Serving Serenade

Ballet Tucson dances pivotal Balanchine work in this weekend’s concerts

Just in time for its 30th anniversary, Ballet Tucson has scored what baseball fans might call a home run, and basketball lovers a slam dunk. To balletomanes, it's a great leap forward.

For the first time, the local pro troupe has won permission from the George Balanchine Trust to perform a dance by the legendary choreographer. Even better, the piece, which the company is dancing at this weekend's Dance & Dessert concerts, is his pivotal "Serenade."

"This is an incredibly big deal," says artistic director Mary Beth Cabana, who danced "Serenade" during her professional career at Cleveland Ballet and Ballet Oakland. Not all troupes meet the stringent requirements of the Trust, she says, and it's a mark of Ballet Tucson's quality that the troupe got the go-ahead. "This is really an important step for us."

The 1934 "plotless ballet" for some 26 dancers was the first work the legendary Balanchine created in the United States. Trained in 19th century classical dance in his native Russia, Balanchine determined to bring ballet into the 20th century once he arrived in New York. His 30-minute "Serenade," performed to Tchaikovsky's Serenade in C Major for String Orchestra, was a prime example of his new "neoclassical" style. It stripped away Old World narrative and simultaneously stepped up dance technique.

"Balanchine takes classical ballet technique to an extreme," Cabana says. "There's more turnout, musicality, quickness, and brightness. It's full of leaps and jumps. And the footwork is extremely deliberate and fast."

The Balanchine Trust sent stager Zippora Karz to teach "Serenade" to the company dancers. A former soloist with Balanchine's New York City Ballet, Karz was one of the last dancers he hired before his death in 1983. Now based in Los Angeles, Karz came to Tucson to select the cast and spent eight grueling days here teaching the dancers the challenging neoclassical movements.

After she went back to California, the troupe emailed videos of rehearsals, and "Zippora gave us long-distance corrections," Cabana says. She was to return in the last days before opening night opening to make final tweaks.

"Zippora was pleased with our dancers," Cabana says. "They were up to the challenge."

The popular annual Dance & Dessert concert always offers up a cornucopia of short dances by a variety of choreographers—plus an array of desserts after the show.

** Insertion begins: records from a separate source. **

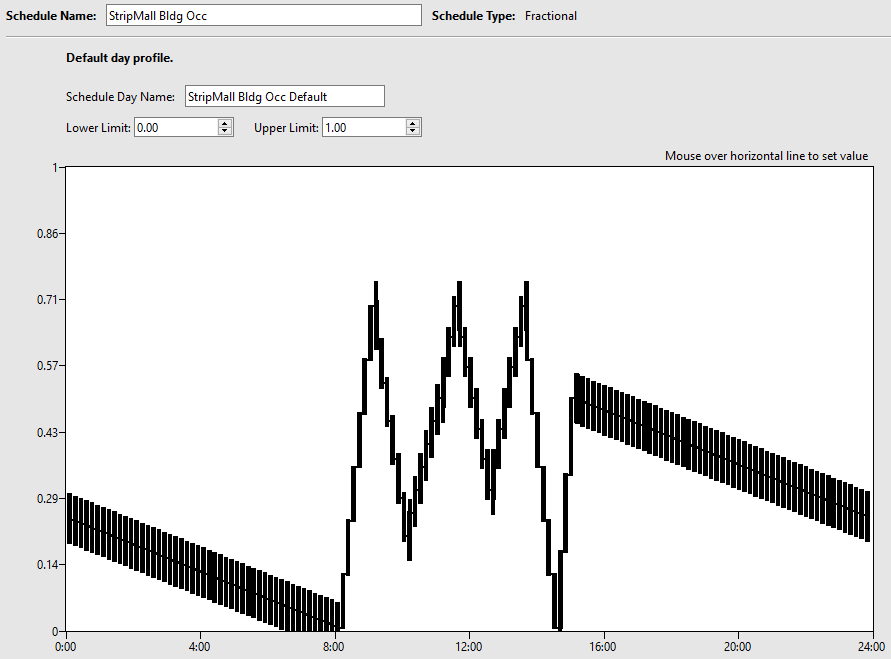The image size is (891, 659).
Task: Click the 12:00 label on the x-axis
Action: 469,647
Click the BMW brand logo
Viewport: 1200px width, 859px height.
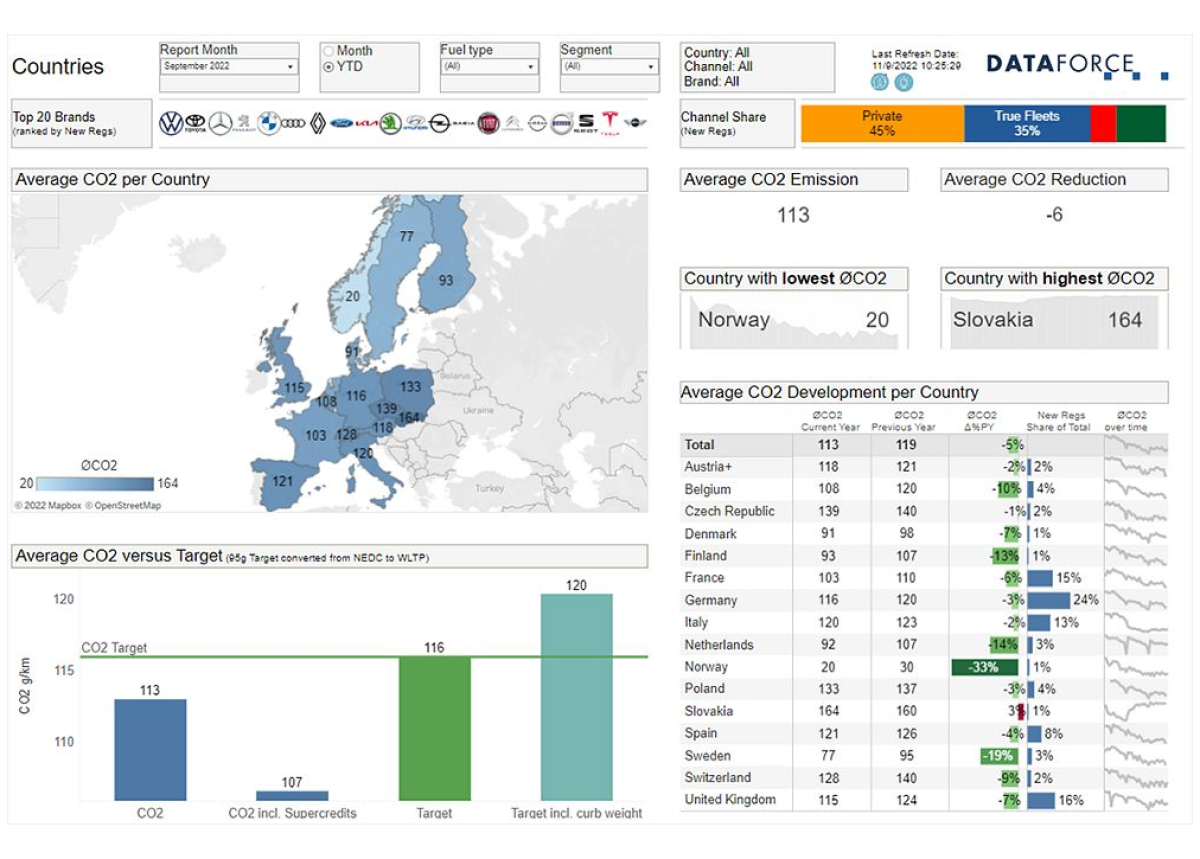[x=268, y=124]
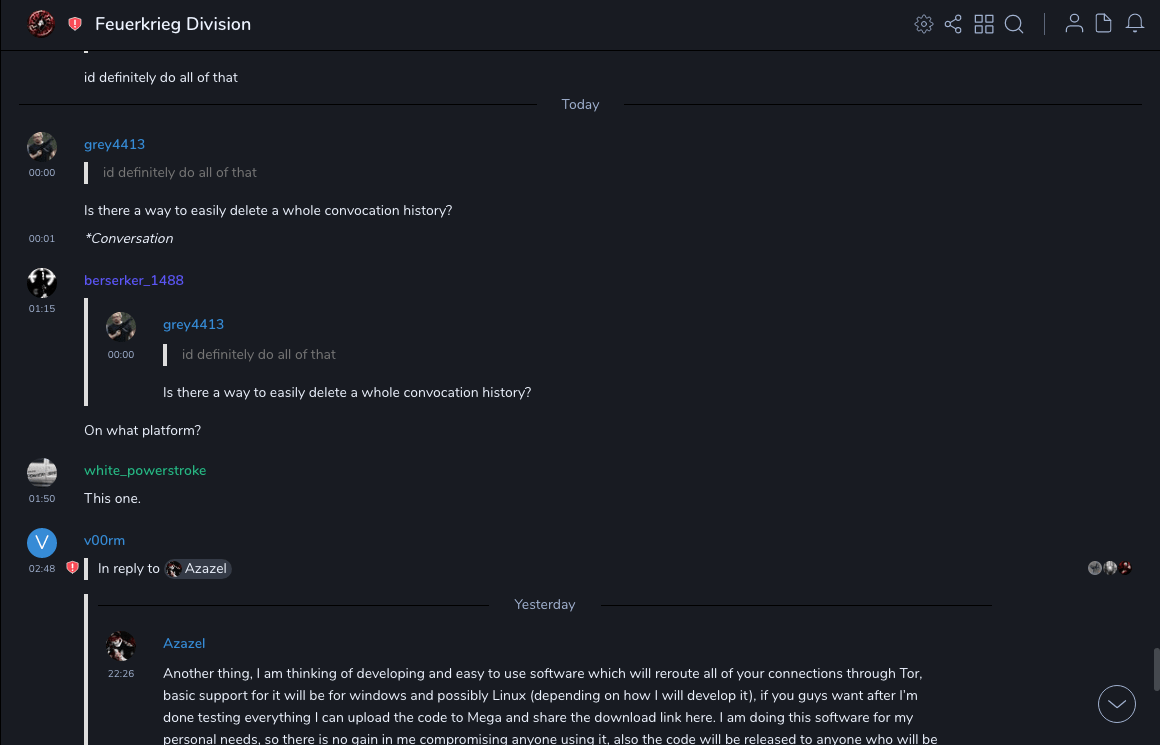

While "Serenade" will take up the concert's entire second half, the first half includes a comical modern work by Sam Watson, a traditional ballet pas de deux from Le Corsaire, and full-cast numbers organized around the Cole Porter songbook and Benny Goodman.

Dancer Deanna Doncsecz, who retires with this concert, debuts her quartet "Fem." A dramatic dancer and able comedian who's been with the company more than a dozen years, Donscecz "had a good, long run with us," Cabana says. "Her departure will be a big loss.".